SEC Scraps Biden-Era Crypto Proposals in Major Policy Reversal

The US Securities and Exchange Commission has officially withdrawn a series of regulatory proposals introduced during the Biden administration—several of which directly impacted the cryptocurrency industry.

In a statement released Thursday, the SEC announced it is rolling back multiple proposed rules submitted between March 2022 and November 2023 under the leadership of former Chair Gary Gensler. The agency confirmed it won’t move forward with finalizing these proposals and indicated that any future changes in approach would involve fresh rulemaking.

This move aligns with the deregulatory agenda of President Donald Trump, who has advocated for reducing government intervention in both traditional and digital financial markets.

Qries

“3b-16 is gone, the qualified custodian rule is gone—Gensler’s unfinished rules are falling,” wrote Coinbase’s chief legal officer Paul Grewal on X.

Key Exchange Rule Pulled Back

One of the most notable repeals was Rule 3b-16, which aimed to broaden the definition of a securities exchange. If adopted, this amendment would have brought many decentralized finance (DeFi) platforms under SEC oversight by redefining systems that facilitate trades through communication protocols and non-binding interests.

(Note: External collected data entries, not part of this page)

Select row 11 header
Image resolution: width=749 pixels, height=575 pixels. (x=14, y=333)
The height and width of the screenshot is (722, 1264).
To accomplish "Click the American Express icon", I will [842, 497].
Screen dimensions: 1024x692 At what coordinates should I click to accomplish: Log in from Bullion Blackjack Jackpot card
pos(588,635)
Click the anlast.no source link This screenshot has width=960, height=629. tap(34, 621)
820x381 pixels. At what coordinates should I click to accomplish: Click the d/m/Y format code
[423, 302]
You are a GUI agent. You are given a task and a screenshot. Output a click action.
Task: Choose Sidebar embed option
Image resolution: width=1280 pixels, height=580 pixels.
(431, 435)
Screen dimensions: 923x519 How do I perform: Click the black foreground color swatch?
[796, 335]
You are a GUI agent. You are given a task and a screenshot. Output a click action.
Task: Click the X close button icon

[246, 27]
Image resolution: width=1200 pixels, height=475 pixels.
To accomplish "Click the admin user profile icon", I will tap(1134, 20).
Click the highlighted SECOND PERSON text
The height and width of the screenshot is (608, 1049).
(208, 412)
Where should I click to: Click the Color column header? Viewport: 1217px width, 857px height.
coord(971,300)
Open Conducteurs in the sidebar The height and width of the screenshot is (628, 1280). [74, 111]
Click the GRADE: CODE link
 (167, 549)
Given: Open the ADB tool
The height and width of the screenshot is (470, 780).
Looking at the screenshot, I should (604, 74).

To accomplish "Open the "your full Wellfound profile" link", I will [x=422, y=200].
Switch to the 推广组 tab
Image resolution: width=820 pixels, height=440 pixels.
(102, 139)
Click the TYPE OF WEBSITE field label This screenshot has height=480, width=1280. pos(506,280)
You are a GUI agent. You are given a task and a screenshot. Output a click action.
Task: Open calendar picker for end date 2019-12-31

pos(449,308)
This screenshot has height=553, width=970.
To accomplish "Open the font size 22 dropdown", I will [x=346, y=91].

The expanded language had raised concerns in the crypto sector, as it could have categorized DeFi applications as regulated exchanges.

Initially introduced in March 2022, the proposal faced criticism from within the SEC itself. In March of this year, Commissioner Mark Uyeda publicly suggested abandoning the rule targeting crypto trading platforms.

Custody Rule Withdrawn

The SEC also reversed its proposed update to crypto asset custody requirements. Introduced in March 2023, the Safeguarding Advisory Client Assets rule aimed to revise the Custody Rule under the Investment Advisers Act of 1940.

Although designed to cover all types of client assets, the rule had serious implications for digital assets. It would have required investment advisers to use “qualified custodians,” typically limited to regulated banks and broker-dealers, to hold client crypto.

Since many crypto exchanges and wallet providers did not meet that standard, the rule could have forced advisers to shift away from current custodians or exit the crypto space entirely.

Commissioner Uyeda had previously called for reconsideration of the custody rule earlier this year.

Additional Rollbacks

The SEC’s move also affects other proposed regulations, including cybersecurity reporting requirements for asset managers and funds—rules that would have impacted crypto custodians and digital fund operators.

Proposals related to reporting positions in large security-based swaps, which could apply to firms with heavy exposure to crypto derivatives, were also withdrawn.

Lastly, the agency scrapped its push for stronger ESG (environmental, social, and governance) disclosures from public companies, walking back a major transparency initiative introduced during the previous administration.